2020 Fiscal Year Research-status Report
災害被災想定地域における災害対策からみた保育施設計画要件の再検討に関する研究
Project/Area Number |
20K14916
|
Research Institution | Tokyo Denki University |
Principal Investigator |
藤井 里咲 東京電機大学, 未来科学部, 助教 (90849530)
|
Project Period (FY) |
2020-04-01 – 2024-03-31
|
Keywords | 保育施設 / 災害対策 / 避難所 / 地域施設 / 施設計画 |
Outline of Annual Research Achievements |
1年目にあたる2020年度は、東日本大震災および熊本地震によって被害を受けた自治体を対象に、保育施設の災害対策や避難所活用について、アンケート調査により明らかにした。結果、自治体による保育施設への支援体制の有無や保育施設の避難所活用実態を把握できた。避難所指定においては、震災後、被災のため避難所指定を外れた施設がある一方、幼児連れの親子に適した避難所であることから、具体的な運用方法を検討する自治体もあることが分かった。他方で、保育施設の避難状況や復興計画、災害対策について自治体が把握できていない状況が多数見受けられた。 以上のことから、保育施設の災害対策や避難所活用などに関して、その詳細を把握するには、保育施設への調査が最も重要であること、更に、自治体による施設への支援が多様であることから、日本全国において、どのような支援が実施されているのか明らかにする必要があると考えた。従って、日本全国の保育施設を対象に、避難所に指定されている施設と指定されていない施設、それぞれ1,500施設を無作為に抽出し、合計3,000施設へ、保育施設の災害対策や避難所活用、自治体支援などに関するアンケート調査を実施した。現在、アンケート入力と分析を行っている。 また、今年度予定していたインタビュー調査がCOVID-19の影響により実施できなかったことから、アンケート結果の分析をもとに、特徴ある施設、自治体を抽出し、社会状況を見て来年度以降、実施する予定とした。 今後の研究としては、災害に対する保育施設の具体的な対策や事前復興、地域施設としての役割について、建築的特徴、ソフト面における対策、立地、地域連携、自治体支援などに着目し、調査分析を行うことが重要であると考えている。
|
Current Status of Research Progress |
Current Status of Research Progress
2: Research has progressed on the whole more than it was originally planned.
Reason
本年度は、東日本大震災および熊本地震、2018年7月豪雨によって被害を受けた自治体を対象に、保育施設の災害対策や避難所活用について、アンケート調査およびインタビュー調査を実施する予定であった。

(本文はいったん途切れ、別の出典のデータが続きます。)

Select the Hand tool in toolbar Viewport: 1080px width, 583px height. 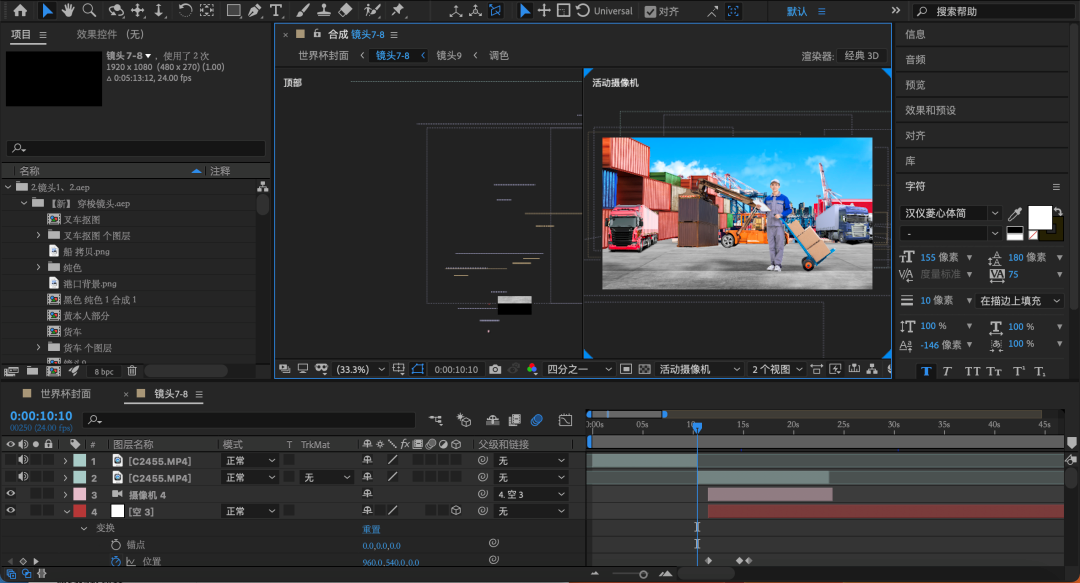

しかし、アンケート結果より、保育施設の避難状況や復興計画、災害対策について多くの自治体で把握できていない状況が明らかとなった。従って、施設の災害対策や自治体から受けている支援などについて、保育施設を対象に調査することが最も重要であると判断し、日本全国の保育施設を対象に、アンケート調査を実施した。対象は、避難所に指定されている施設と指定されていない施設、それぞれ1,500施設を無作為に抽出し、合計3,000施設とし、保育施設の災害対策や避難所活用、自治体支援などに関する内容を聞いた。現在、アンケート入力と分析を行っている。 一方、今年度予定していたインタビュー調査がCOVID-19の影響により実施できなかったことから、調査のスケジュールを一部変更し、アンケート結果の分析をもとに、特徴ある施設、自治体を抽出し、社会状況を見て来年度以降、実施する予定とした。 進捗状況としては、概ね順調であるが、全調査に対し、COVID-19により若干の遅れが生じている。従って、今後の社会状況に合わせつつ、来年度以降は少し予定を早めて研究を実施したいと考えている。
|
Strategy for Future Research Activity |
本年度実施した日本全国を対象とするアンケート調査により、当初の予定では把握できなかった全国の実態が把握できたことから、研究内容の大きな変更はないが、多様な実態と対策を明らかにするため、調査対象を日本全国に拡大することとした。今後は、アンケート調査結果に伴い、特徴ある対策を実施している施設や自治体を抽出し、詳細な調査を実施する。着目する内容としては、主に災害に対する保育施設の具体的な対策や事前復興、地域施設としての役割、建築的特徴、ソフト面における対策、立地、地域連携、自治体支援などである。 また、今年度予定していたインタビュー調査がCOVID-19の影響により実施できなかったことから、アンケート結果の分析をもとに、特徴ある施設、自治体を抽出し、社会状況を見て来年度以降、集中して実施する予定とした。インタビュー調査では、具体的な災害対策の方法や自治体による支援の有用性、保育施設計画などについて着目し、お話を伺う予定である。 更に、上記の調査を実施した上で、保育施設における災害対策とその有効性、必要な支援などについてまとめ、報告、提言を行いたいと検討している。
|
Causes of Carryover |
今年度予定していたインタビュー調査がCOVID-19の影響により実施できなかったことから、予定していた調査費用を使用できなかった。従って、来年度以降、本年度実施したアンケート結果の分析をもとに、特徴ある施設、自治体を抽出し、社会状況を見て訪問インタビュー調査を実施する。訪問インタビューの実施に合わせて、必要な機器(ボイスレコーダーや調査用ノートパソコン)も購入する予定としている。